• What you should do:
Here is a set of records. Copy them all exactly.

• Stored records:
*** Block opens ***

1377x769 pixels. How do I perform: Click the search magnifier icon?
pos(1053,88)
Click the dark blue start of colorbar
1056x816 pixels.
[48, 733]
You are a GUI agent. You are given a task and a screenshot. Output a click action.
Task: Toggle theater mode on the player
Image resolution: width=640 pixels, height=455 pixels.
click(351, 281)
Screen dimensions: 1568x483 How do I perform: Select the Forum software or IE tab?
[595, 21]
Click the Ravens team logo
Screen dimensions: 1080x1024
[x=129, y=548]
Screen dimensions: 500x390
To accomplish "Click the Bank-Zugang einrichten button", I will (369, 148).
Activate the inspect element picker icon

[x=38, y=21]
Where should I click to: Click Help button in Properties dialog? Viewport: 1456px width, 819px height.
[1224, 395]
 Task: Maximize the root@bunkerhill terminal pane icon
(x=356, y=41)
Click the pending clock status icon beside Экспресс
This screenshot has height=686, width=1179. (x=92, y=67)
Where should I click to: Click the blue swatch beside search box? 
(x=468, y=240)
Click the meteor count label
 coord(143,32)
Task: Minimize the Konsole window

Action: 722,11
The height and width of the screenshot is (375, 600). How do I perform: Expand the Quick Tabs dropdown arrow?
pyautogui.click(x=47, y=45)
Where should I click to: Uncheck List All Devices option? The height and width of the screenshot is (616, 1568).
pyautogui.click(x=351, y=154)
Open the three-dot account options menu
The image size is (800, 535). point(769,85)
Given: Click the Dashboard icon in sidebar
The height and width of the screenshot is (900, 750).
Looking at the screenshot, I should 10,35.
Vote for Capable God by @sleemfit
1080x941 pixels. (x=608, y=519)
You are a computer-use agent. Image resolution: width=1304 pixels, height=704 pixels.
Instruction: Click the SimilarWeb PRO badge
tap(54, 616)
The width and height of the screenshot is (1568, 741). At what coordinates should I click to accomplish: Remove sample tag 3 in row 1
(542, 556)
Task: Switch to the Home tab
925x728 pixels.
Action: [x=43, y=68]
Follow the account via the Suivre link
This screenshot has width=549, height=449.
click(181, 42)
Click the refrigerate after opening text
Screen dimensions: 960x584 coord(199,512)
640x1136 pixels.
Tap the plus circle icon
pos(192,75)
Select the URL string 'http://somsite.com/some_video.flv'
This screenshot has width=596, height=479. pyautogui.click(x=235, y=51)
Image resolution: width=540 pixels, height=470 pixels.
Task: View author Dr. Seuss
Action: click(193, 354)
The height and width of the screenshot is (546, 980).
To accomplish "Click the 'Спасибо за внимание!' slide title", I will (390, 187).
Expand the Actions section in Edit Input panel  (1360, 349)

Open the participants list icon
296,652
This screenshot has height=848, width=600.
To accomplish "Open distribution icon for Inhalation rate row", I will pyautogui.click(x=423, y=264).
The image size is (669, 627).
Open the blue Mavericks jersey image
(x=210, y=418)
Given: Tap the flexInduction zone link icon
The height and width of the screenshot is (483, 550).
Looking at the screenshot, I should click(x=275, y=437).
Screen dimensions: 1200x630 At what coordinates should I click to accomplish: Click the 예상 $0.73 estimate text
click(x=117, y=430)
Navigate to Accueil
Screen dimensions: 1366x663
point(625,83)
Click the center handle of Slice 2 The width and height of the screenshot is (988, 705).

*** Block closes ***

• Answer:
1377x769 pixels. How do I perform: Click the search magnifier icon?
pos(1053,88)
Click the dark blue start of colorbar
1056x816 pixels.
[48, 733]
You are a GUI agent. You are given a task and a screenshot. Output a click action.
Task: Toggle theater mode on the player
Image resolution: width=640 pixels, height=455 pixels.
click(351, 281)
Screen dimensions: 1568x483 How do I perform: Select the Forum software or IE tab?
[595, 21]
Click the Ravens team logo
Screen dimensions: 1080x1024
[x=129, y=548]
Screen dimensions: 500x390
To accomplish "Click the Bank-Zugang einrichten button", I will (369, 148).
Activate the inspect element picker icon

[x=38, y=21]
Where should I click to: Click Help button in Properties dialog? Viewport: 1456px width, 819px height.
[1224, 395]
 Task: Maximize the root@bunkerhill terminal pane icon
(x=356, y=41)
Click the pending clock status icon beside Экспресс
This screenshot has height=686, width=1179. (x=92, y=67)
Where should I click to: Click the blue swatch beside search box? 
(x=468, y=240)
Click the meteor count label
 coord(143,32)
Task: Minimize the Konsole window

Action: 722,11
The height and width of the screenshot is (375, 600). How do I perform: Expand the Quick Tabs dropdown arrow?
pyautogui.click(x=47, y=45)
Where should I click to: Uncheck List All Devices option? The height and width of the screenshot is (616, 1568).
pyautogui.click(x=351, y=154)
Open the three-dot account options menu
The image size is (800, 535). point(769,85)
Given: Click the Dashboard icon in sidebar
The height and width of the screenshot is (900, 750).
Looking at the screenshot, I should 10,35.
Vote for Capable God by @sleemfit
1080x941 pixels. (x=608, y=519)
You are a computer-use agent. Image resolution: width=1304 pixels, height=704 pixels.
Instruction: Click the SimilarWeb PRO badge
tap(54, 616)
The width and height of the screenshot is (1568, 741). At what coordinates should I click to accomplish: Remove sample tag 3 in row 1
(542, 556)
Task: Switch to the Home tab
925x728 pixels.
Action: [x=43, y=68]
Follow the account via the Suivre link
This screenshot has width=549, height=449.
click(181, 42)
Click the refrigerate after opening text
Screen dimensions: 960x584 coord(199,512)
640x1136 pixels.
Tap the plus circle icon
pos(192,75)
Select the URL string 'http://somsite.com/some_video.flv'
This screenshot has width=596, height=479. pyautogui.click(x=235, y=51)
Image resolution: width=540 pixels, height=470 pixels.
Task: View author Dr. Seuss
Action: click(193, 354)
The height and width of the screenshot is (546, 980).
To accomplish "Click the 'Спасибо за внимание!' slide title", I will (390, 187).
Expand the Actions section in Edit Input panel  (1360, 349)

Open the participants list icon
296,652
This screenshot has height=848, width=600.
To accomplish "Open distribution icon for Inhalation rate row", I will pyautogui.click(x=423, y=264).
The image size is (669, 627).
Open the blue Mavericks jersey image
(x=210, y=418)
Given: Tap the flexInduction zone link icon
The height and width of the screenshot is (483, 550).
Looking at the screenshot, I should click(x=275, y=437).
Screen dimensions: 1200x630 At what coordinates should I click to accomplish: Click the 예상 $0.73 estimate text
click(x=117, y=430)
Navigate to Accueil
Screen dimensions: 1366x663
point(625,83)
Click the center handle of Slice 2 The width and height of the screenshot is (988, 705).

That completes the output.